To reduce backward incompatibility, the base calling structure nx.path_graph(9) works as it currently does. The create_using parameter is removed and replaced by an attribute of the calling function. So nx.path_graph(9, nx.DiGraph) becomes nx.path_graph.DiGraph(9). The create_using parameter could also be retained providing more backward compatibility at the potential cost of providing at least 2 ways to create the same graph: nx.path_graph(9, create_using=nx.DiGraph) and nx.path_graph.DiGraph(9). See the Alternatives section.

Due to the renaming of graph generators as graph builders (to avoid confusion with Python’s generator functions) anyone using full-path calling syntax e.g., nx.generators.path_graph(9) will need to change to nx.path_graph(9) or nx.builders.path_graph(9) though the latter is discouraged. This change of name is independent of the main thrust of this proposal. But it seems a reasonable time to make such a change.

To reduce developer impact, upon inception, we could use all current graph generators as graph builders by attaching the @graph_builder decorator. Presumably for efficiency many of them should be rewritten to yield edgelists rather than returning graphs. But this could be done gradually and when done switch the decorator to @node_and_edge_builder.
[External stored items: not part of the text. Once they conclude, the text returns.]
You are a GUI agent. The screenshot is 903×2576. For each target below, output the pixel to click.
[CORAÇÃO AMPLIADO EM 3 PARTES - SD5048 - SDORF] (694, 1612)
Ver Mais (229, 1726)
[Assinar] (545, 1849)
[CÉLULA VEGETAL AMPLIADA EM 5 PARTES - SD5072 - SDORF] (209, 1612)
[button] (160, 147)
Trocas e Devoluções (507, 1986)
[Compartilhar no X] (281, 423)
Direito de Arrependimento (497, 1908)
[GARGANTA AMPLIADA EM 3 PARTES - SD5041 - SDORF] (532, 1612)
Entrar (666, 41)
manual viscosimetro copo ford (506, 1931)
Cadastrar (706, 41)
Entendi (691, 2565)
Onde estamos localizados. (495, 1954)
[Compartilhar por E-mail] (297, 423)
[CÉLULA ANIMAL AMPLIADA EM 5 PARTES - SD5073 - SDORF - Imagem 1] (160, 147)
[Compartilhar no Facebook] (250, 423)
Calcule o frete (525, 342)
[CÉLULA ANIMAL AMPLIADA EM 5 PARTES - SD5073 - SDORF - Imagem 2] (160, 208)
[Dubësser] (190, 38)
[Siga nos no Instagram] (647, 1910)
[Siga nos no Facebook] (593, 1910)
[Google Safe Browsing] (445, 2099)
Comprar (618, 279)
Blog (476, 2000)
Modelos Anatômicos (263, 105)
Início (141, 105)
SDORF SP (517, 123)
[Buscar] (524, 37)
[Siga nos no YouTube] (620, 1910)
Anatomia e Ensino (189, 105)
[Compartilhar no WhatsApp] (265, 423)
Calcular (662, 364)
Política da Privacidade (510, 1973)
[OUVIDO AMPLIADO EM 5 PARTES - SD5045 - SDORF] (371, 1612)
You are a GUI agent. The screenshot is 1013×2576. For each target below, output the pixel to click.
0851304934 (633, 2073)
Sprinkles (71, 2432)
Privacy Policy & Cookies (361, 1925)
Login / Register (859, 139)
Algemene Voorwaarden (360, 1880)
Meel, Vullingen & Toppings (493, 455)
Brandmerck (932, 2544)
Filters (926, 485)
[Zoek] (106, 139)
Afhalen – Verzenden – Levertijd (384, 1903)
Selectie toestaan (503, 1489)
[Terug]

Both should return equivalent graph builder objects.

Detailed description

This can be accomplished through a couple decorators, which could be adopted gradually – a big patch initially decorating all existing generators with @graph_builder would immediately support the notation nx.complete_graph.edgelist(...) without impacting existing code. Later generators could use @node_and_edge_builder.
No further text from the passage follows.